Sie trägt einen Pagenschnitt. Farbe: grau und schwarz. Ihre Brille ist auffällig. Sie sitzt in ihrem Townhouse in Clerkenwell, einst das Industrieviertel Londons, jetzt die Heimat der Kreativen. Die Wände sind voller Bilder, eine schwarz-weisse Katze streift durchs Videobild. «Ich ignoriere sie, sonst will sie spielen», sagt die 66-Jährige über den Vierbeiner. Perry ist die Kummerkastentante Englands, auf Englisch «agony aunt». So kommt man im Gespräch mit ihr auch in Versuchung ein, zwei Gratistipps zu bekommen.

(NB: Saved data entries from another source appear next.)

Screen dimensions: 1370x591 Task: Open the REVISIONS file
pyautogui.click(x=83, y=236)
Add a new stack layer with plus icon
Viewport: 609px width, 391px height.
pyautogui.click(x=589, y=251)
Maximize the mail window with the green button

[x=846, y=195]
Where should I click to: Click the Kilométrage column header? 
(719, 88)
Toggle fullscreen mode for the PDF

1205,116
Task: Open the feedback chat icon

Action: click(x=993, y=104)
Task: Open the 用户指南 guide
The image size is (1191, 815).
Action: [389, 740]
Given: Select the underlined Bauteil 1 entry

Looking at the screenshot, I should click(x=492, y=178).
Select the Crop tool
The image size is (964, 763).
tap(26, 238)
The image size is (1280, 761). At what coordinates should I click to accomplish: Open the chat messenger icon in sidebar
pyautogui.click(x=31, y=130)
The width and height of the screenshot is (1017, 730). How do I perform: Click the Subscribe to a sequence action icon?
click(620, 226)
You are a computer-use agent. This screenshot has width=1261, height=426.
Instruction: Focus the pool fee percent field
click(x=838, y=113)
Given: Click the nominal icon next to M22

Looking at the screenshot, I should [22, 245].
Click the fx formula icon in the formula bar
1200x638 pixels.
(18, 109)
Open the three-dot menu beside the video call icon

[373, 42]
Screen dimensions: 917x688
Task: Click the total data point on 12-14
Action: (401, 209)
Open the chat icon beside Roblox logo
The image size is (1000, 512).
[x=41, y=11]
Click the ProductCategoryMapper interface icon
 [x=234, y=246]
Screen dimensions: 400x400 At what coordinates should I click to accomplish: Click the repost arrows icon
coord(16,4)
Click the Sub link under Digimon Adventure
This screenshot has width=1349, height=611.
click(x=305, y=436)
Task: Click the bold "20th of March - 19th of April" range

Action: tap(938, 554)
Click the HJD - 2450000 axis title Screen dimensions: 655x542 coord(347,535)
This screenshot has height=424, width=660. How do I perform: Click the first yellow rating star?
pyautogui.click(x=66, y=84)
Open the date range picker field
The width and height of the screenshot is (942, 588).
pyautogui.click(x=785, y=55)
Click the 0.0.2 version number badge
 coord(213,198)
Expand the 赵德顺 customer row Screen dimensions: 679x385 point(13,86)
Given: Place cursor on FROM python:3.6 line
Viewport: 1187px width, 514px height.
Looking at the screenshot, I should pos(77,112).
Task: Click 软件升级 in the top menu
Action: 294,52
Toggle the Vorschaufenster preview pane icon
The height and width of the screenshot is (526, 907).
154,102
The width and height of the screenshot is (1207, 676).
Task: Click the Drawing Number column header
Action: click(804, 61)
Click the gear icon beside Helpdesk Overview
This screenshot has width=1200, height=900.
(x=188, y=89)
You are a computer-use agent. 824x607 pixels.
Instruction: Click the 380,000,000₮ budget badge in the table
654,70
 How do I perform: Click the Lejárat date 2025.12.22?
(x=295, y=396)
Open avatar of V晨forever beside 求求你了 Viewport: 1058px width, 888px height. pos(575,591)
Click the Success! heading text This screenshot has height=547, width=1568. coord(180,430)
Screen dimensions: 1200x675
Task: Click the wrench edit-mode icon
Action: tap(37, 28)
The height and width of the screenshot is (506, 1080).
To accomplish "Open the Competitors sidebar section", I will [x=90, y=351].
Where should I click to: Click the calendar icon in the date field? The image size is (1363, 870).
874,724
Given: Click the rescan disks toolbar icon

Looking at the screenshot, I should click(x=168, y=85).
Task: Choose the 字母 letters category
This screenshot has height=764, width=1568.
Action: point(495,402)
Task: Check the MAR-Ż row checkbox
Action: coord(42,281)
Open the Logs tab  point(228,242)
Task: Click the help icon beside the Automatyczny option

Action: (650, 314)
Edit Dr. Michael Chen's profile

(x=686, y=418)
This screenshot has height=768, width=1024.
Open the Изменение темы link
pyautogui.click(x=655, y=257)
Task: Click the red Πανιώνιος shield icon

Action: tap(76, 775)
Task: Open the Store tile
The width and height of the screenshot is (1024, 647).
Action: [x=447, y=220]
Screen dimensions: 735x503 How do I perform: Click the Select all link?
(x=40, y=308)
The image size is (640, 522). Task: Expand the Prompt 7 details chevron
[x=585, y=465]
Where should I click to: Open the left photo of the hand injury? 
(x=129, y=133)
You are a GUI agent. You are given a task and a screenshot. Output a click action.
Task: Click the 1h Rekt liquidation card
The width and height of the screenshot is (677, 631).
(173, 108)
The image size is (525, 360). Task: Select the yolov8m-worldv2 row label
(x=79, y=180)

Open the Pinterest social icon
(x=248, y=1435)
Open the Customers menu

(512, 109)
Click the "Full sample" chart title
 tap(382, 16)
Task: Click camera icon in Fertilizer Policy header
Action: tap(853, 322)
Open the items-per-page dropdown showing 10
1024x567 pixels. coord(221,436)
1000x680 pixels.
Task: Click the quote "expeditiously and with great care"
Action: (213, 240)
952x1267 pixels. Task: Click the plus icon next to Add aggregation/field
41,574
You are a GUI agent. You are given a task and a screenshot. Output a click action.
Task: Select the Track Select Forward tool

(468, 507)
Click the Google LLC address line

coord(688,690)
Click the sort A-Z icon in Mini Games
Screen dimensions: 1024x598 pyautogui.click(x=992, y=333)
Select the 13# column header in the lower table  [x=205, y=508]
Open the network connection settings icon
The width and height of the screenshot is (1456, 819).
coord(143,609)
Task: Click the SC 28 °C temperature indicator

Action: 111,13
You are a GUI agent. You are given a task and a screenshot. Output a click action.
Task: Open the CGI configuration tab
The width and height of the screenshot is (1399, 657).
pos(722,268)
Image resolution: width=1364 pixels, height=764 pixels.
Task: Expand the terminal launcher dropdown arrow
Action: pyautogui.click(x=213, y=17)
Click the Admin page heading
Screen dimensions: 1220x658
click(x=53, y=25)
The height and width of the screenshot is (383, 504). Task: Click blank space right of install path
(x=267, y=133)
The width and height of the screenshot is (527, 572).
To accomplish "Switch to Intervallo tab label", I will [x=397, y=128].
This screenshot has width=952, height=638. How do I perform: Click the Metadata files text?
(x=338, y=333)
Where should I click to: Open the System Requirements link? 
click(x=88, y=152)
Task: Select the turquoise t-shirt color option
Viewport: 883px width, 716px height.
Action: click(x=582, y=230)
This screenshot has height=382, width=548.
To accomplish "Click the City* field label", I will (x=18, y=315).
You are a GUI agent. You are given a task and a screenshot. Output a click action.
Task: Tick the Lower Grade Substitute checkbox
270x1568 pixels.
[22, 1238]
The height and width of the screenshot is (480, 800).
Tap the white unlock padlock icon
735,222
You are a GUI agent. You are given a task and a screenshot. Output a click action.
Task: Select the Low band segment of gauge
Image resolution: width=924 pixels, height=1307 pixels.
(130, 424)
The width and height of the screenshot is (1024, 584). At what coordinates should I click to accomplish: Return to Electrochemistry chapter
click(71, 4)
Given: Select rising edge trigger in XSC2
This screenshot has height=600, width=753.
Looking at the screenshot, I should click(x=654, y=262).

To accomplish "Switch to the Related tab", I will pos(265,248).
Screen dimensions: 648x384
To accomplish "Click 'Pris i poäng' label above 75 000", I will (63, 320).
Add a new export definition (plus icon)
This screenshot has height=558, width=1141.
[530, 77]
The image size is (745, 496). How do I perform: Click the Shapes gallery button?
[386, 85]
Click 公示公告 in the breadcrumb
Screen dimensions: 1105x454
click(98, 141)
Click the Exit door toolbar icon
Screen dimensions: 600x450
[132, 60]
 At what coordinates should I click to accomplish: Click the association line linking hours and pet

Frau Perry, meine Grossmutter sagte immer: Du kannst die Leute nicht ändern. Entweder nimmst du sie, wie sie sind, oder du musst ohne sie sein. Wie sehen Sie das?
Philippa Perry:
Man kann andere nicht ändern, ausser man ist ein Psychopath. Wir können uns selbst ändern. Wenn wir unser Verhalten und unsere Reaktionen ändern, ändern sich andere Menschen als Reaktion auf uns. Aber es gibt keine Garantien.

Sich selbst ändern, ist aber so viel Arbeit.
Das ist Arbeit, ja. Aber etwas, was die meisten von uns ändern können: Wir sollten aufhören, immer gewinnen zu wollen. Wir haben schnell das Gefühl, dass wir uns verteidigen müssen, und greifen an. Stattdessen sollten wir ruhig bleiben und versuchen, das Gegenüber zu verstehen.

Haben Sie ein Beispiel?
Es liegt eine Schachtel Pralinen auf dem Tisch. Sie nehmen eine, ihre Schwester sagt: «Du hattest schon genug!» Sagen Sie nicht: «Nein, hatte ich nicht!» Auch wenn wir längst erwachsen sind, fangen wir gerne Streit an. Sitzen Sie es einfach aus und sagen Sie: «Du meinst, es hat zu wenig Schokolade für dich? Ich habe noch mehr!»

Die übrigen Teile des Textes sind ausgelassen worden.